• **Task brief**:
List each line of the data in which the string "Viewport" appears.

• **Supplied records**:
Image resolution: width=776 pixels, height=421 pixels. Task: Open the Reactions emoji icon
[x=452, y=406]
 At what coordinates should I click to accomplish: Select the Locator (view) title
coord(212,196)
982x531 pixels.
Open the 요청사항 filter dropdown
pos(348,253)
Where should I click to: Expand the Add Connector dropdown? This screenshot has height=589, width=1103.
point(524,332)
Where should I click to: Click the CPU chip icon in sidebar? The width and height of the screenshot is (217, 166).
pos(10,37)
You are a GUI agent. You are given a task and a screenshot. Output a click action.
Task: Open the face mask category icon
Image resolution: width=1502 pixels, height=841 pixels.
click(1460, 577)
==
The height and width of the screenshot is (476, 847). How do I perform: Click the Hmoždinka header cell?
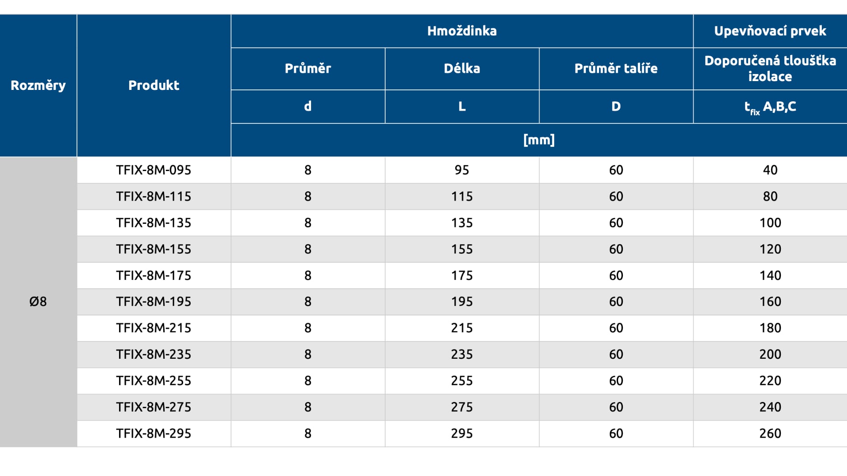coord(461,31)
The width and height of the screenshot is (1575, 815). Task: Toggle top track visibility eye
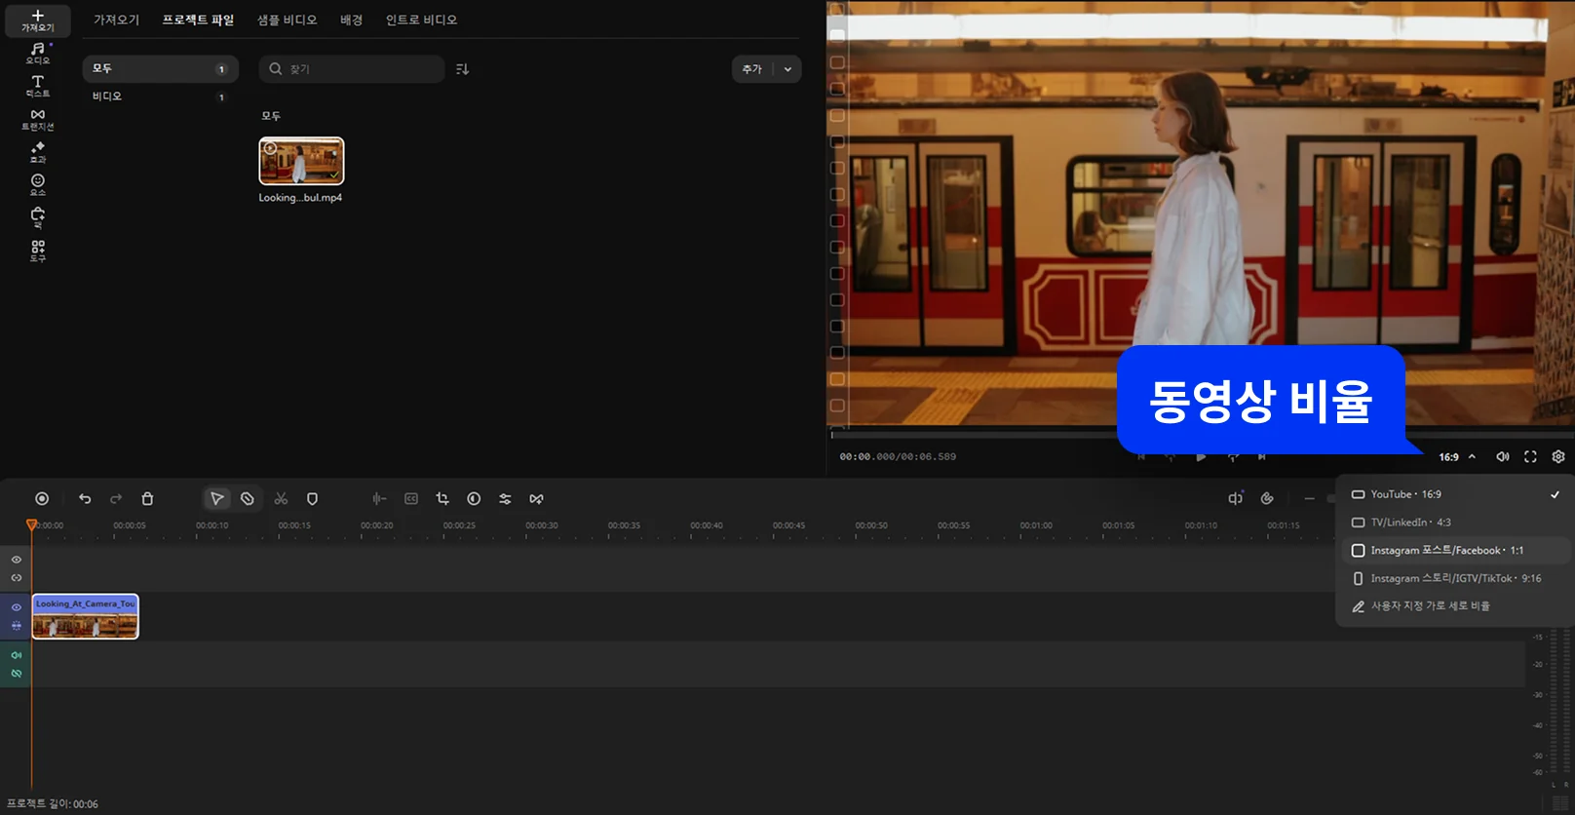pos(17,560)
* * *
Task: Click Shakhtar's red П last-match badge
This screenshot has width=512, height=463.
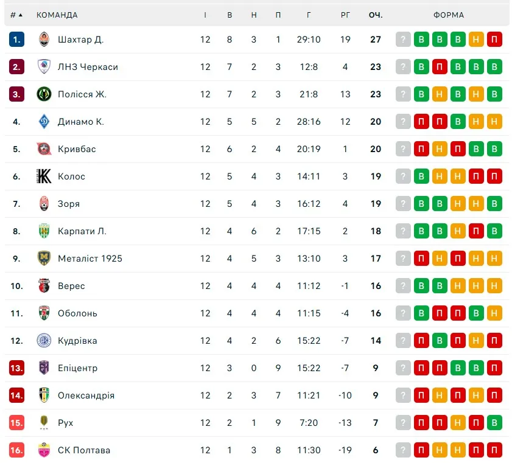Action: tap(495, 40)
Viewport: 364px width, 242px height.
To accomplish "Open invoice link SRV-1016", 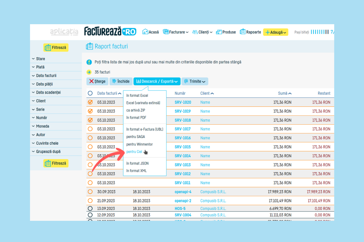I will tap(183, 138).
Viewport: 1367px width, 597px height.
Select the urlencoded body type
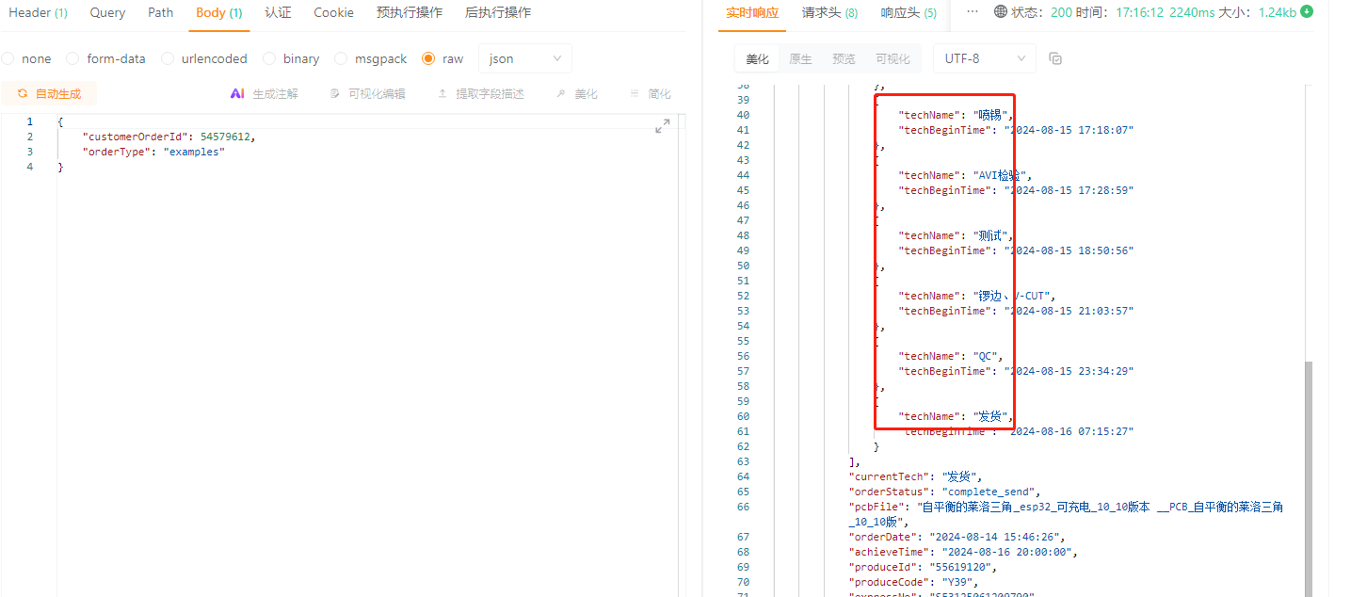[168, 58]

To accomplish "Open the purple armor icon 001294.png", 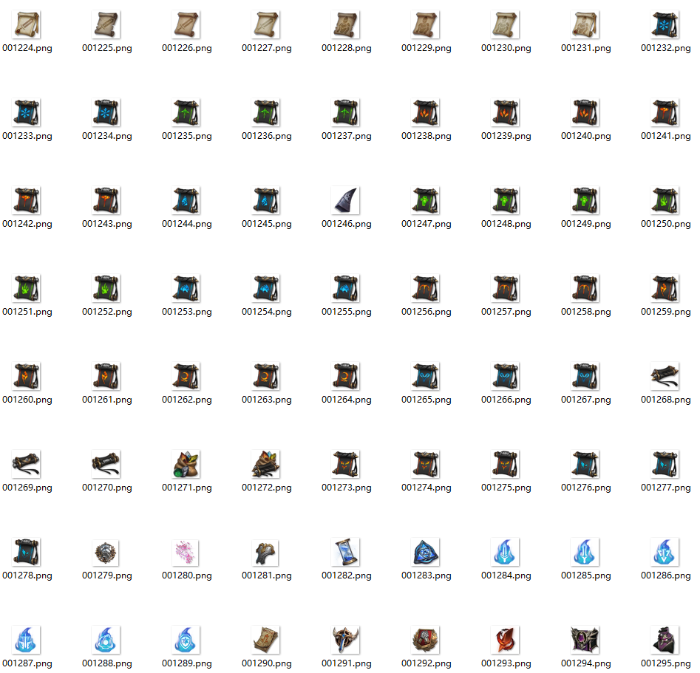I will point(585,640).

• **Exercise solution**:
Viewport: 364px width, 242px height.
Viewport: 1367px width, 597px height.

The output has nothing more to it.